La sfida per la Fondazione passa anche dai luoghi di rinascita, come “Ortinbosco”: un orto sociale dove le persone possono mettere le mani nella terra e coltivare frutti e verdure. A gestire l’ettaro di terreno sulla collina di Rovereto e il laboratorio di produzione di marmellate, di erbe aromatiche, di passate di pomodoro e di verdure sott’olio, c’è Simone Benetti. “Come si fa a ritrovare la capacità di vedere il bello delle cose? Occorre qualcuno che te lo faccia riscoprire! Ed ecco qui i peperoncini, per esempio: tu inizi a coltivarli, con passione e chi ti aiuta nell’orto ti viene dietro. Vedere le piante crescere dà soddisfazione. Perché ci hai messo tempo e fatica. Qui mica pensiamo di salvare tutti, eh? Seminiamo. E basta”.

Accoglienza, lavoro e educazione: sono questi, infatti, i tre cardini di Famiglia Materna. Lo ripete il suo Presidente, Antonio Planchenstainer “Non c’è una di queste esperienze senza l’altra. Esperienze così legate fra loro da spingere ora alla costruzione di una nuova scuola, per poter diventare all’interno del territorio roveretano: La Cittadella dell’educazione e della Carità. Non a caso lo slogan inserito nel logo è un cuore che abbraccia”.

“Una scuola che è stato deciso di chiamare La Vela. Perché l’educazione funziona così”, spiega il responsabile dell’area istruzione Alessandro Laghi: “Noi costruiamo la vela, mettiamo in campo le nostre forze, ma è il vento (dello Spirito) che soffia per farti andare avanti e navigare in mare aperto”.
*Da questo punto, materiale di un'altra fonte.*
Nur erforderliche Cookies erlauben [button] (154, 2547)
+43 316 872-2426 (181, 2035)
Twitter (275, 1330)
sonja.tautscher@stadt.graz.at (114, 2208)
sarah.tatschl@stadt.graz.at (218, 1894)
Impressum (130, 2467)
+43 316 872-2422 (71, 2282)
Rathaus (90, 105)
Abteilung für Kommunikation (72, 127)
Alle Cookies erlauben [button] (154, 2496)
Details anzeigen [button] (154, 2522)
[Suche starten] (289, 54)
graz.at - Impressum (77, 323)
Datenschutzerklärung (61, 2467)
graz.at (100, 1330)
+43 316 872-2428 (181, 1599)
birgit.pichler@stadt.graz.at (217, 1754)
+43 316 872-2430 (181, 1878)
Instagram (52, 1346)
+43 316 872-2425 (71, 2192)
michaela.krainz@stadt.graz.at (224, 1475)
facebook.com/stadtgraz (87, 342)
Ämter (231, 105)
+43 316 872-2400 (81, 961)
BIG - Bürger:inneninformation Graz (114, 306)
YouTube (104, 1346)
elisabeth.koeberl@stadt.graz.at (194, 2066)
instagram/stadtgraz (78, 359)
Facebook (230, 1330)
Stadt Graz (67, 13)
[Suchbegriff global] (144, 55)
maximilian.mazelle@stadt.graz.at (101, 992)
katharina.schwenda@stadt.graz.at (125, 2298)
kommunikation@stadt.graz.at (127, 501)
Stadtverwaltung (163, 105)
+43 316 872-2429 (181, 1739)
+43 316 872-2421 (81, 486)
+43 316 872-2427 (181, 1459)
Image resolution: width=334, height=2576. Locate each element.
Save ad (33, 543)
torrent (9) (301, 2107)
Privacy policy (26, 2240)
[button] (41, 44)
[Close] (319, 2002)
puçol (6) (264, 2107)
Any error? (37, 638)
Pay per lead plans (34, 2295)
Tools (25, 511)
In un mondo in cui la solidarietà e l’amore per il prossimo sembrano a volte essere messi in secondo piano, la Fondazione Famiglia Materna ci ricorda che esistono ancora luoghi in cui l’umanità, l’attenzione per l’altro e la convinzione che ogni singola persona sia un valore aggiunto per tutti sono al centro delle relazioni umane. Che sia attraverso l’educazione dei più piccoli, il sostegno alle madri sole o l’inclusione sociale, il desiderio di Fondazione è mostrare che il vero cambiamento è una scelta quotidiana e parte dal cuore di ognuno di noi.